Re: [EXT] [cti-stix] IDs with uuidv5 too

Terry,

How is this going to be easier on the client or threat provider? The ID method you are proposing, IMHO, does not help the and here is why. Lets walk through this example in reverse. You get a STIX object, and you want to know which ID in your internal system it maps back to... This is very common thing that I hear all the time. But, UUIDv5 is not reversible. So, that means you need to keep a lookup table of the computed values of your "seed" + internal ID = new UUIDv5 ID anyway. There will be no way around it. Threat vendors have two real choices. Use a custom property to store their internal ID, use the external references to store their internal ID, or keep a database table of mappings. And I would argue that since you might be worried about CTI proxies stripping off some of your content and republishing it, you will probably want and need to keep a record of every ID you issue.

I have these discussions all the time with my internal teams. We as a company would love to use deterministic IDs, as we want to do the ID generation on the end-point. But after you walk through all of the failing points, you begin to see that UUIDv5 does not really work out so well.

Bret

Hi Bret,

That's incorrect that the STIX IDs will collide. Each vendor would have their own 'starter' uuid for each object type. UUIDv5 would then mash the unique starter uuid with the internal primary key ID, to create a new UUID that is unique to that vendor. In other words, it is repeatably creatable, but only for that vendor.

Our past discussion on UUID's involved passing the entire object, effectively making the entire object immutable. That is not the same as this. They are different use cases.

Here we are effectively programmatically allowing the producer to tie their internal Id to their own uuid, but do it in a way that greatly simplifies implementation. There is no downsides that I can see for allowing this method of uuid generation - as long as each vendor is its own unique starter uuid, and as long as only the database records primary identifier is used.

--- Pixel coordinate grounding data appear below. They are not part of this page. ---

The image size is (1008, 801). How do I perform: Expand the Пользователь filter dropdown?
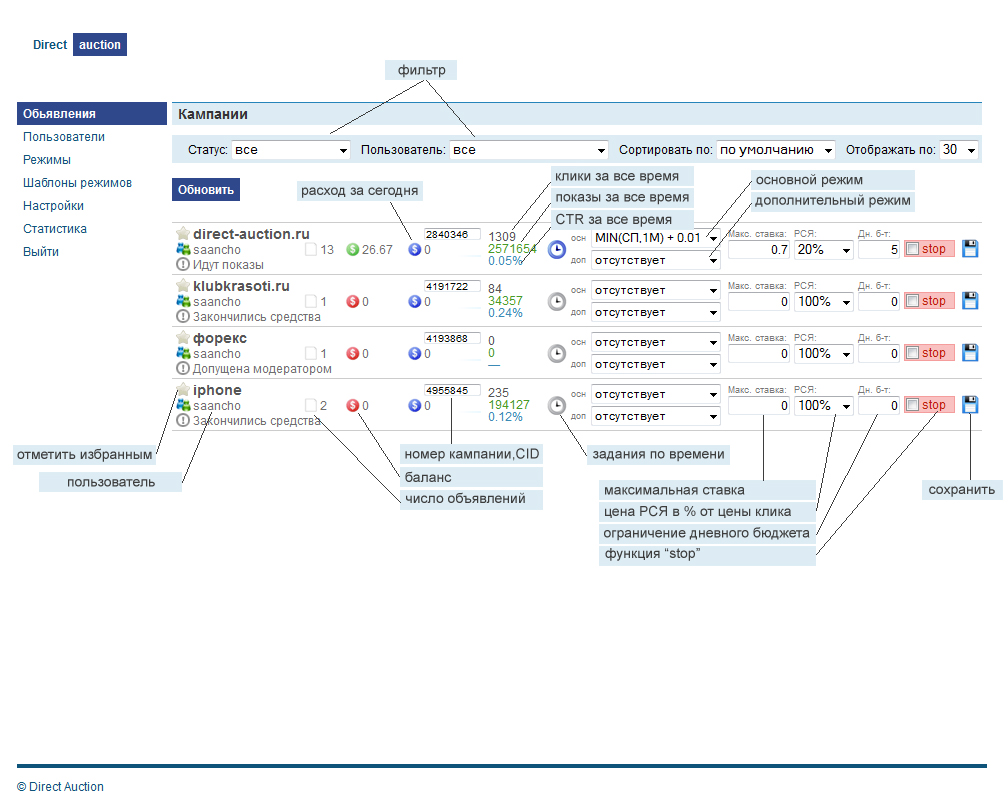528,150
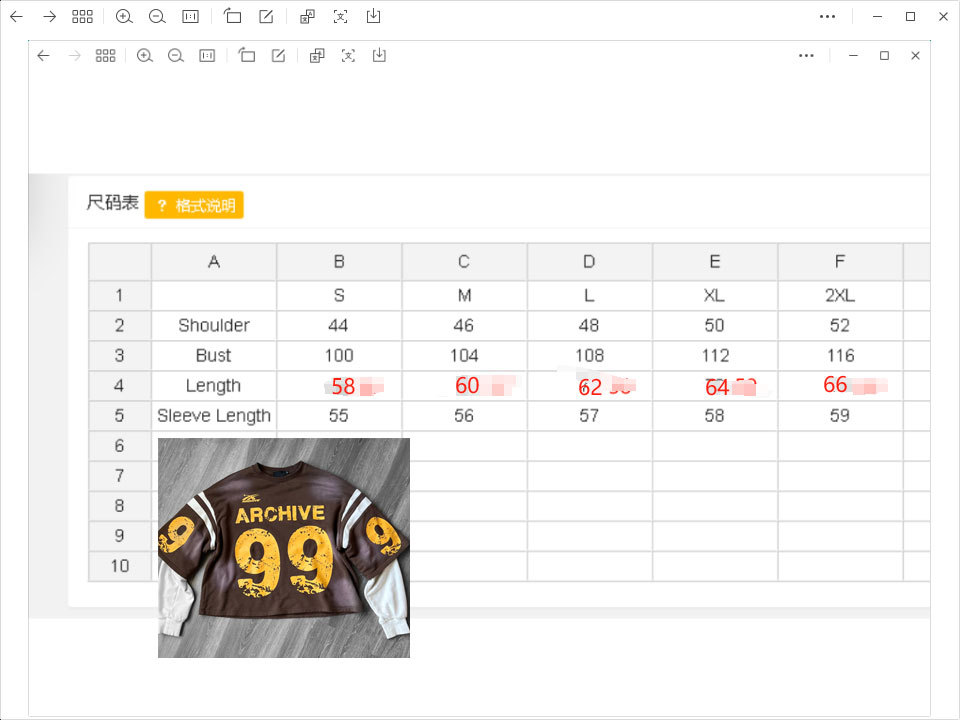Save the image via outer toolbar download icon
This screenshot has width=960, height=720.
click(x=373, y=17)
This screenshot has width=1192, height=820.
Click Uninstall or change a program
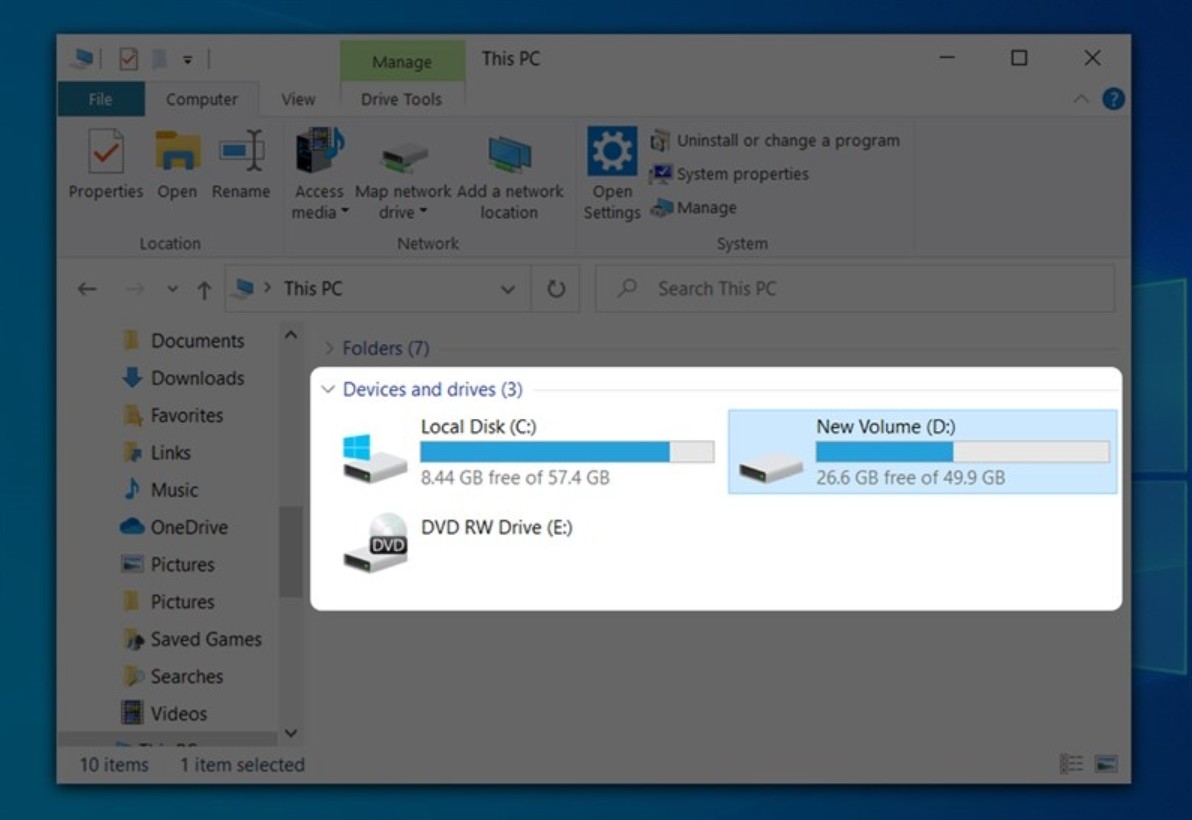click(787, 141)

I cannot state this more clearly... This is a real problem that threat vendors are experiencing now, and we need to find an official solution. I've had multiple vendors tell me they have had the same problem since posting this message.

We cannot just dismiss this issue Bret. You've talked before about removing impediments to adoption. Why is this real issue affecting vendors right now different?

Cheers

Terry MacDonald

Cosive

On 22/05/2017 3:43 AM, "Bret Jordan" <Bret_Jordan@symantec.com> wrote:

Terry,

The problem with this is the IDs are then no longer guaranteed to be unique. If Vendor X and Vendor Y have the same numbering system, or one that has some level of overlap, then the IDs created in STIX will collide. The whole reason we went with UUIDv4 is to make sure we did not have collisions. Using just the internal ID is not enough data to seed the deterministic generator.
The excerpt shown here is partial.